Malcolm Turnbull, George Brandis and the Coalition are to be applauded for sticking to their guns on the Same Sex Marriage plebiscite. A decision that carries as much importance as this one must be taken by the nation as a whole. Although this magazine supports the concept of ‘marriage equality’, as this controversial issue has now been dressed up as, we do not support the freeloaders and opportunists who have leapt onto the Same Sex Marriage bandwagon and whose actions, we suspect, may end up derailing it.
What is clear is that those gay and lesbian couples who wish to express their love for each other via traditional wedding rites should be allowed some emotionally satisfactory legislative means to do so. As has been pointed out by many conservatives, ‘marriage’ is a stable, healthy, powerful and indeed conservative institution within our democratic, egalitarian, secular Western society. That today’s gays, as opposed to their forerunners in the 70s and 80s, are keen to join this particularly old-fashioned institution is of itself testament to the durability of the ideal of marriage. After all, until recently the more common left-wing or anti-establishment view of marriage was that voiced by former Prime Minister Julia Gillard, who claimed to be ‘against’ gay marriage not because she was against gays, but against marriage.
Disappointingly, the pitching by the Left of the ethics of this debate as some modern version of abolishing slavery or giving equal rights to African Americans in the 60s has infused it with a moral dimension that has done more harm than good. Indeed, should the plebiscite fail (assuming it ever gets off the ground), gay couples will be able to point their ring-less wedding fingers squarely at Bill Shorten and Labor and Richard di Natale and the Greens for their disgraceful hyperbole and game playing, as well as at Dan Andrews, Mike Baird, Adrian Piccoli and all the other state leaders and teaching authorities who have willingly embraced the appalling Safe Schools gender fluidity programs in our schools. These people pretend to be friends to the gay marriage movement; they are anything but.
For mainstream Australia, who are entitled to have their say in this momentous decision, the most common sentiment is a benign yet hesitant acceptance of the concept of gay marriage. The reality is that some do not find it particularly appealing, but many are prepared to embrace the concept of gay married couples on the grounds that there are, as it were, no other strings attached.

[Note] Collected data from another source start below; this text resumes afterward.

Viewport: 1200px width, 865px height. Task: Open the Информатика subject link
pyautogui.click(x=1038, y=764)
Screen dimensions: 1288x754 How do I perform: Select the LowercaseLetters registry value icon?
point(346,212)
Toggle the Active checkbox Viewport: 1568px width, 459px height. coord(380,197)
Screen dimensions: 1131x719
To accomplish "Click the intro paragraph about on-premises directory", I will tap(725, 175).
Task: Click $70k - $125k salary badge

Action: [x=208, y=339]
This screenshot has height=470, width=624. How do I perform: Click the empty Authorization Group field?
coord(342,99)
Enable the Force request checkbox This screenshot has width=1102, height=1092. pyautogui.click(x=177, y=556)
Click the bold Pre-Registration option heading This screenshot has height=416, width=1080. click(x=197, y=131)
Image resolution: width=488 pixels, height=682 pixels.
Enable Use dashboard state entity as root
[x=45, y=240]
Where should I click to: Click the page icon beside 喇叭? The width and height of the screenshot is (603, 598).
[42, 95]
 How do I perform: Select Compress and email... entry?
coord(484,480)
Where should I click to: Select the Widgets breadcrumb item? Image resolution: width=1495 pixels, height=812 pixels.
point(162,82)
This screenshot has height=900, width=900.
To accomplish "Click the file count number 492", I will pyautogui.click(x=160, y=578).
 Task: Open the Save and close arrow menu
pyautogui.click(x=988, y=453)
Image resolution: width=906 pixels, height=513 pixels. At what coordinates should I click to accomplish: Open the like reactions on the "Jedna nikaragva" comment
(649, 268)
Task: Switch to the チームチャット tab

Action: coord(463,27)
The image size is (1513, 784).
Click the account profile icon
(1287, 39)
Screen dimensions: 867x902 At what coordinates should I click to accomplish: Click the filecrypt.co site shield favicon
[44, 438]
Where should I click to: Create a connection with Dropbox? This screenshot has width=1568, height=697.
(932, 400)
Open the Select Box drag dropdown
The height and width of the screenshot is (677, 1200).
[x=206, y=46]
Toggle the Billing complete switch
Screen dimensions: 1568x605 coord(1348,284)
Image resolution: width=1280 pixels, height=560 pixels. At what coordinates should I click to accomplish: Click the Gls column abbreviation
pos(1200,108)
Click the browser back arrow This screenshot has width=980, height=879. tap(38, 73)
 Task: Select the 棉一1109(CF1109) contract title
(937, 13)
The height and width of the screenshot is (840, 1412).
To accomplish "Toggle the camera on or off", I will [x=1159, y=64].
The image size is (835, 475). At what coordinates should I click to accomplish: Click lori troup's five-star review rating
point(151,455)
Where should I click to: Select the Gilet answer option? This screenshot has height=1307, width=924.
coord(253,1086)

Those strings include the expansion or even acceptance of the agendas of those who use sexuality as a political tool within our schools. Penis-tucking, chest-binding, and four year olds undergoing gender therapy is simply abhorrent to mainstream conservative Australia.
Equally, most Australians will not tolerate the emotional blackmail that has been deployed by both Shorten and di Natale: the idea that gay teens will kill themselves if the plebiscite goes ahead because of the ‘hatred’ that will be unleashed by religious folk. Not only is this the height of irresponsibility – virtually begging young mentally ill gays to martyr themselves – but it guarantees that many sympathetic heterosexual Australians who would otherwise have voted yes will simply turn away. As Brexit showed, you cannot bully and scare the population into agreeing with you.
A press release on the day of the announcement of the plebiscite summed up the problem: A network of organisations and leaders of the lesbian, gay, bisexual, transgender and intersex (LGBTI) communities released a statement today condemning the Plebiscite (Same-Sex Marriage) Bill. This network of LGBTI organisations and leaders have come together in support for marriage equality and, to express our opposition to the proposed plebiscite.
In other words, aggressive left-wing activists want gay marriage on their terms – or not at all. Democracies, alas, don’t usually work that way.
A year ago
It is more in sorrow than in anger that we reflect on the fact that twelve months ago 54 Liberal Party MP’s were so successfully spooked by bad opinion polls, a malicious press, an onion, a wink, a knighthood and a devious Communications Minister hellbent on achieving his ambition, that they chose to turf out the man who had led them to a landslide victory two years earlier.
The Turnbull coup has failed to deliver the promised economic leadership the country needs. The $6.2 billion ‘Omnibus’ cuts are at least a start, but there’s a mountain to climb. The reality remains: the coup was a dismal mistake.